Arthrodesis

Q In 1977, my husband broke and dislocated his ankle. He was told he needed a plate and screws in the joint to prevent arthritis later. Arthritis set in anyway and is now so severe that, at 58, he has difficulty walking and has had to give up the outdoor work he has been doing for most of his life.


His consultant has recommended an operation to fuse the joint, but what are the risks involved and is there any less drastic alternative, aside from callipers? – G. Leppard, Haywards Heath


A Arthrodesis is the operation in which the bones of the ankle joint are fused together, making the ankle completely stuck in one position. Surgeons say this strengthens the ankle and eliminates pain, and point out that the patient can still flex his feet.


But, as you say, the operation is rather drastic and, like most surgery on the skeleton, irreversible. Here’s what your surgeon may not tell you:


* Like your husband’s previous surgery, arthrodesis often involves metal plates or rods to keep the bones in place, so at the end, his foot may well be a hodge-podge of ironmongery.


* It may take up to six months for the bones to fuse, and may totally fail in one in three cases. It can also trigger deep vein thrombosis in the leg.


* To compensate for fusion, the other joints have to move much more, creating excessive strain on these joints, and long-term pain and disability. In one arthrodesis follow-up survey, 67 per cent of patients had foot pain, and 75 per cent had to wear special footwear because of the operation (Acta Orthop Scand, 1981; 52: 103-5).


* Ironically, arthrodesis – the cure for arthritis – will actually cause arthritis elsewhere in the foot (J Bone Joint Surg Am, 2001; 83-A: 219-28).


So what are your other options?


Low tibial osteotomy is an operation that maintains ankle movement, and is claimed to be successful in over 80 per cent of cases of ‘moderate ankle arthritis’ (Arch Orthop Trauma Surg, 2001; 121: 355-8).

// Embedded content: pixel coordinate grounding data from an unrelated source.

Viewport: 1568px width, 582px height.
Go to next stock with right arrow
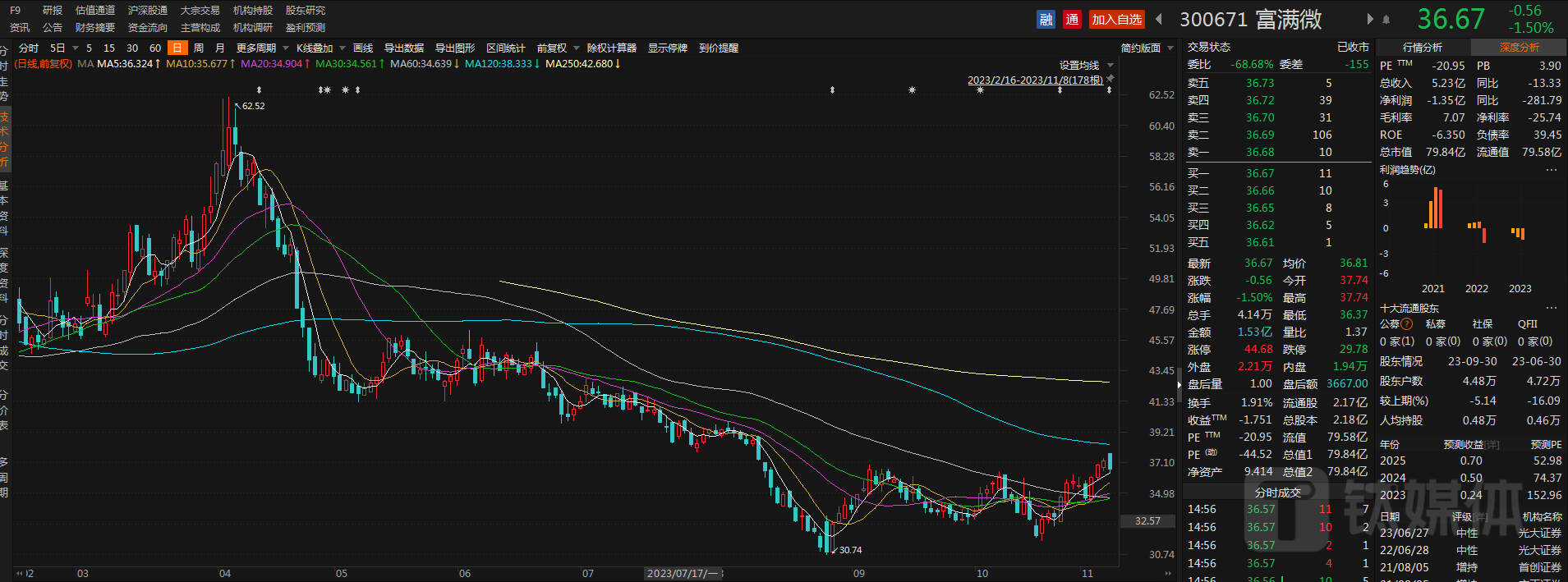tap(1369, 20)
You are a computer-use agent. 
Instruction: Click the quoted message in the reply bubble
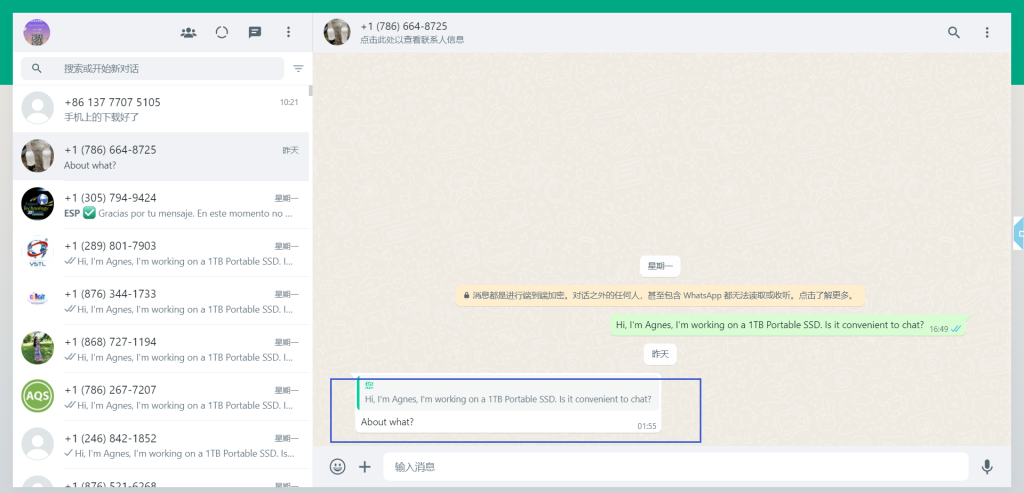(509, 394)
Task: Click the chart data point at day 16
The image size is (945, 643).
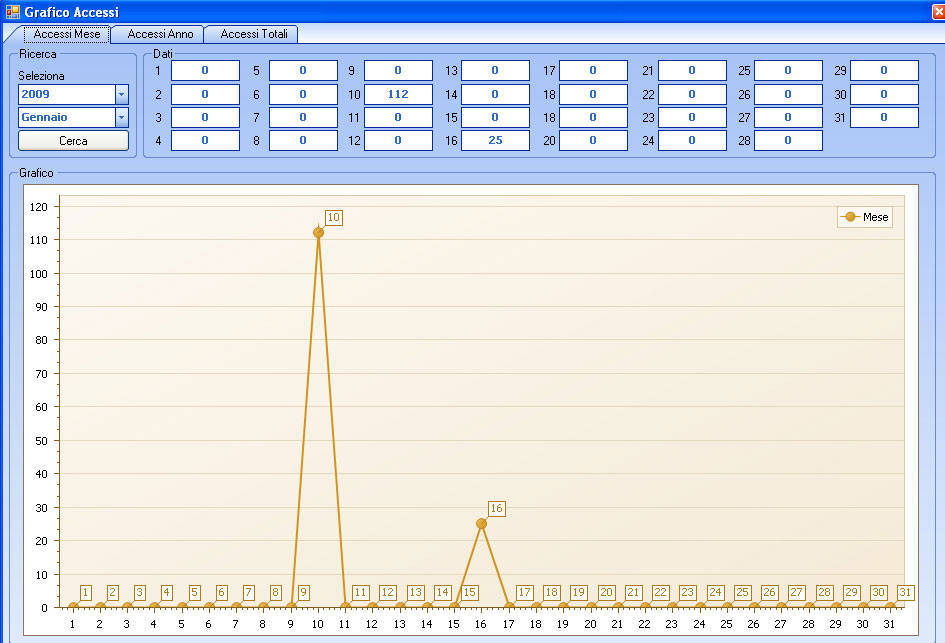Action: pos(481,523)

Mesotherapy (or prolotherapy) involves injecting a cocktail of agents – usually herbs or vitamins, but sometimes conventional drugs like painkillers – into the joint to cause a localised inflammation, leading to a ‘wound-healing cascade’ and the production of collagen. Developed in 1952 by Dr Michel Pistor in France, there appears to be no formal clinical evidence to support its use. Mesotherapy doctors claim a 70 per cent cure rate for arthritis.


Viscosupplementation involves injecting hyaluronic acid into the joint to act as a joint lubricant. This is now a recommended treatment for osteoarthritis in the US, although clinical trials have shown only moderate results. It also needs to be repeated every six months.

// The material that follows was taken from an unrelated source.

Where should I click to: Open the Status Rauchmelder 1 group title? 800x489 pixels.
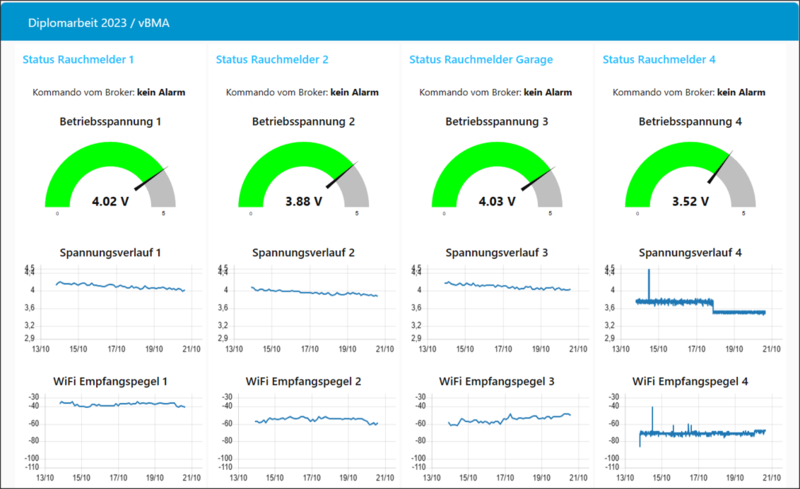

Microcurrent electrical therapy (MET) has shown some success in relieving pain, including arthritis (Br J Rheumatol, 1993; 32: 1-3). A hand-held device sends an imperceptible current through the painful area in repeated ‘doses’ of about 10 seconds each. The pain is usually gone within two minutes, and this benefit may last from eight hours to three weeks (Arch Otolaryngol, 1983; 109: 382-3).


Nutritional supplements such as chondroitin and glucosamine are antiarthritics, both well supported by clinical evidence (WDDTY vol 9 no 8). Less well-known, but nevertheless effective, for the relief of arthritic pain is S-adenosylmethionine (SAMe) (J Fam Pract, 2002; 51: 425-30).